Jonathan Boyers, Head of KPMG’s UK Corporate Finance practice, commented, “Mid-market valuations have performed slightly better due to the volume of deals in the TMT and Business Services sectors, which contributed almost two-thirds of deal activity in this market. Given these sectors’ resilience, I expect this trend to continue.”

Business services companies include professional services, accounting, consulting, corporate turnaround and legal operators. Such firms are often highly sought after when periods of economic stress manifest – as they can deliver strategies to make firms more resilient, or find areas where costs can be cut. At the same time, investing in the latest technology, media, and telecom (TMT) is often seen as a way of out-flanking competitors in tightening markets. As such, business services and TMT accounted for 60% of private equity investments in the UK.

Neil McManus, Head of Business Services M&A at KPMG in the UK, added, “There is plenty of potential for consolidation, particularly in certain sub-sectors like accountancy services or testing, inspection and compliance services. This is attractive from a private equity perspective as it provides an opportunity to deploy follow-on capital into existing platform investments that are already known and understood, a lower risk strategy in the current environment.”
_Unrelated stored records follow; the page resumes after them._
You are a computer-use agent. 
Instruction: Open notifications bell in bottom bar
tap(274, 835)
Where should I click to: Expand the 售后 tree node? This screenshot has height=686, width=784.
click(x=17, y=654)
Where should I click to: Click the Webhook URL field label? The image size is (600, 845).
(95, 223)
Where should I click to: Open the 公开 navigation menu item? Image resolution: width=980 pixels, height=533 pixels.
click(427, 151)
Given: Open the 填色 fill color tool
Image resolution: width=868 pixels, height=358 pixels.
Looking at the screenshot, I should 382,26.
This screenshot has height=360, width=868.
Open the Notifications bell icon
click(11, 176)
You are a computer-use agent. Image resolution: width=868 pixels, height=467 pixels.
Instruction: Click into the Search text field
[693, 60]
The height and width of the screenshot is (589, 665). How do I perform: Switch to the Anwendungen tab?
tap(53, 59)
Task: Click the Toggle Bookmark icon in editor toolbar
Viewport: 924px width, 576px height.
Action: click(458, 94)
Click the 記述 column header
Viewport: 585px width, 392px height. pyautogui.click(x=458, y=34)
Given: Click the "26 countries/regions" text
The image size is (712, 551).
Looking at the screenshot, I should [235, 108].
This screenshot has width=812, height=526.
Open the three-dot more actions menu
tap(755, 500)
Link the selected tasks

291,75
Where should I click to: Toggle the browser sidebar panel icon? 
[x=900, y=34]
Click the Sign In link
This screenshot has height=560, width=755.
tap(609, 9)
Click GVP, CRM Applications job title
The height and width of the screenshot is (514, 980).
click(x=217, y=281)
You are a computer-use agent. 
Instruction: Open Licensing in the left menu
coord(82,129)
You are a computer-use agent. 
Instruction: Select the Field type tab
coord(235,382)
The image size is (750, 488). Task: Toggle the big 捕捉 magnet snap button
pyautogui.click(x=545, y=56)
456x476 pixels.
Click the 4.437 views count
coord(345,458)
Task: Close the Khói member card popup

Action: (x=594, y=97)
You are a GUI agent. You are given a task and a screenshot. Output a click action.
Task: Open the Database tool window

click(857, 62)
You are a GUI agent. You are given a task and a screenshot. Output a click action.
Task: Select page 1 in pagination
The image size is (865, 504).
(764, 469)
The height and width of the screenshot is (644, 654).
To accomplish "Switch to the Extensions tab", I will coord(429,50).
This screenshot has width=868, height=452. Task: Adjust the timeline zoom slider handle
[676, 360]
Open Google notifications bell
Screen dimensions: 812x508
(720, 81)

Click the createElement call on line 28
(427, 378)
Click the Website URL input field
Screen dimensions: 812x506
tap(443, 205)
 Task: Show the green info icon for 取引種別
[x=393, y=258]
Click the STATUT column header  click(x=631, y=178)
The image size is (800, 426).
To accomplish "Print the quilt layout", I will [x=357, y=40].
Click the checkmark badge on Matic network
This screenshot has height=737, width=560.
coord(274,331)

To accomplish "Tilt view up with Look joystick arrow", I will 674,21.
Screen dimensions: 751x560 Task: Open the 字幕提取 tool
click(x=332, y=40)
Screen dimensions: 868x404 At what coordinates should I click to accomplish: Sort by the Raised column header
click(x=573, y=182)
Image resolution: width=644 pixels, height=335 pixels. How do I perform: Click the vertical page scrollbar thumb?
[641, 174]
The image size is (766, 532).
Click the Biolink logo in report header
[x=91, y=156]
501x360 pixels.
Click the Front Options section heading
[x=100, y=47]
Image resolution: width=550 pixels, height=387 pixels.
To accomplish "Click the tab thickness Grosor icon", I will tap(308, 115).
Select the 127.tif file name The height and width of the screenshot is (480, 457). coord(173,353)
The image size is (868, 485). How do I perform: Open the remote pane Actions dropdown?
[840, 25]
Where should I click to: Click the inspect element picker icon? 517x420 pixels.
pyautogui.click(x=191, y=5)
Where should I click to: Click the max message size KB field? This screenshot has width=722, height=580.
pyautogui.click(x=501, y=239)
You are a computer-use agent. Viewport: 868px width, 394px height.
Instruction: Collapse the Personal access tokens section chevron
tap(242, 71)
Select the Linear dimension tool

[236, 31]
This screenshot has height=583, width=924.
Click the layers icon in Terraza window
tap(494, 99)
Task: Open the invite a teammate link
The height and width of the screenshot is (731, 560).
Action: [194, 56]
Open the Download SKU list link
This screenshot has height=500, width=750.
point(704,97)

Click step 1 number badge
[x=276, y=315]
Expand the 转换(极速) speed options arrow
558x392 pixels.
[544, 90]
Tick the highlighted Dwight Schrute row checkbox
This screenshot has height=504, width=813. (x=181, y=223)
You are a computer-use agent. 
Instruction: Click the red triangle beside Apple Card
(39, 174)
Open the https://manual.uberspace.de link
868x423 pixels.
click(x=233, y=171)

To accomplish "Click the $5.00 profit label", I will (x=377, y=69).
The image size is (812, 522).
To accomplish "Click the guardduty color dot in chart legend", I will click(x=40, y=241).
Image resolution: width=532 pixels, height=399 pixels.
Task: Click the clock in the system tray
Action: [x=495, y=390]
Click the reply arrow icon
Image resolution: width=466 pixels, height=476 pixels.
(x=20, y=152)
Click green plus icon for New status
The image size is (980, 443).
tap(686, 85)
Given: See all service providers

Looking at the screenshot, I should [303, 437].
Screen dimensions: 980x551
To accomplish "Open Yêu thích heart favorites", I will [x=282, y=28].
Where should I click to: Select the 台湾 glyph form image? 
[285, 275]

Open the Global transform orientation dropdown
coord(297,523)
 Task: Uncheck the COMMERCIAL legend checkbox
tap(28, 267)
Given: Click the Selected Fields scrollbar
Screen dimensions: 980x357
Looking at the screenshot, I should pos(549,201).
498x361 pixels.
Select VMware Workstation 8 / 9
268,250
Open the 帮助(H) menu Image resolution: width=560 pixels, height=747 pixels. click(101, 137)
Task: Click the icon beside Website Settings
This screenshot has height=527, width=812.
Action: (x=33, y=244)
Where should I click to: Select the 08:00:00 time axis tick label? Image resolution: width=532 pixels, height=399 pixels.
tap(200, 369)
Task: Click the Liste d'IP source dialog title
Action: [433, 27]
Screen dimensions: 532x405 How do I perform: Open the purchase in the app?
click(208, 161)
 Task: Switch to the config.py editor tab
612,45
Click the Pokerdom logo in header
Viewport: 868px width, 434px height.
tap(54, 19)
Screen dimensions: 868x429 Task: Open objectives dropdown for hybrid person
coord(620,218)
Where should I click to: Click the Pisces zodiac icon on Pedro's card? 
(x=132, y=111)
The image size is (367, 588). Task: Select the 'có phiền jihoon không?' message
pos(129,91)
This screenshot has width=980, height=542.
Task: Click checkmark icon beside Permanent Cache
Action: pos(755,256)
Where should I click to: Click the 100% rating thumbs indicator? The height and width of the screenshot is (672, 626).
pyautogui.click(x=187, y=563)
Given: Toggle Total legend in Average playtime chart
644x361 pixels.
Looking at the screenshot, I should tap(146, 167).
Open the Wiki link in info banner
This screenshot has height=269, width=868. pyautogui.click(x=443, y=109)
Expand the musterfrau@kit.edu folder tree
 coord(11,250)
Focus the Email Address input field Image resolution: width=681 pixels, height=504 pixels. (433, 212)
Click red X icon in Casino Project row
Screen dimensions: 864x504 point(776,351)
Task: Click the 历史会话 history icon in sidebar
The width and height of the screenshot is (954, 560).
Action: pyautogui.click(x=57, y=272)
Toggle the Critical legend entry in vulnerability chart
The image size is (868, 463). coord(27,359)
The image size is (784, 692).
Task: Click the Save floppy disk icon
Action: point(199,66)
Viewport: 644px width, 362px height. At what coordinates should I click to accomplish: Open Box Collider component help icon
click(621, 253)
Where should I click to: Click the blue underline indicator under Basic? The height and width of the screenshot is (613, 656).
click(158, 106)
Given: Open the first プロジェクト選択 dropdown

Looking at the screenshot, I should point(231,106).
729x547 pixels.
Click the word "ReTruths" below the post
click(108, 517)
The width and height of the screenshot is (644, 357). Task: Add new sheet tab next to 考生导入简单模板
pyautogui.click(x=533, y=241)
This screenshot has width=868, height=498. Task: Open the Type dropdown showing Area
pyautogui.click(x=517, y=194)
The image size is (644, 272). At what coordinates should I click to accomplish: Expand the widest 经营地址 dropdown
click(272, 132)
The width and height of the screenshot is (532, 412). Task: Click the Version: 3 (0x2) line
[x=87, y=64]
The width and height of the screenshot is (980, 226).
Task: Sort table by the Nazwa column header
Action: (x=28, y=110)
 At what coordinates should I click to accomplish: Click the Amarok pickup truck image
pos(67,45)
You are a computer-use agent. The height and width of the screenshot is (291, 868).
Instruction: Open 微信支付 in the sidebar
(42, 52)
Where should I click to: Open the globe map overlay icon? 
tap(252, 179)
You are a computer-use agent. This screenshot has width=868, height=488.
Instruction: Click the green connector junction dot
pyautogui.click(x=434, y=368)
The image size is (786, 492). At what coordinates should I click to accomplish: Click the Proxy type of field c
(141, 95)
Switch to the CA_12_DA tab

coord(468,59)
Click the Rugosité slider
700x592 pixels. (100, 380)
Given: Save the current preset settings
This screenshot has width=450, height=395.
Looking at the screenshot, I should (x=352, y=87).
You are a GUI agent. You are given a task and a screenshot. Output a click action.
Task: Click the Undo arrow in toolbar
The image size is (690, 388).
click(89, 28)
The UK’s fall in private equity activity is in line with a global trend. Despite record levels of dry powder, the global private equity industry is seeing both deal volumes and fundraising levels decline from the previous year, according to the latest private equity report from Bain & Company. The firm found that in the first half of 2022, private equity generated $512 billion in buyout deal value, lower than buyout deal value in 2021.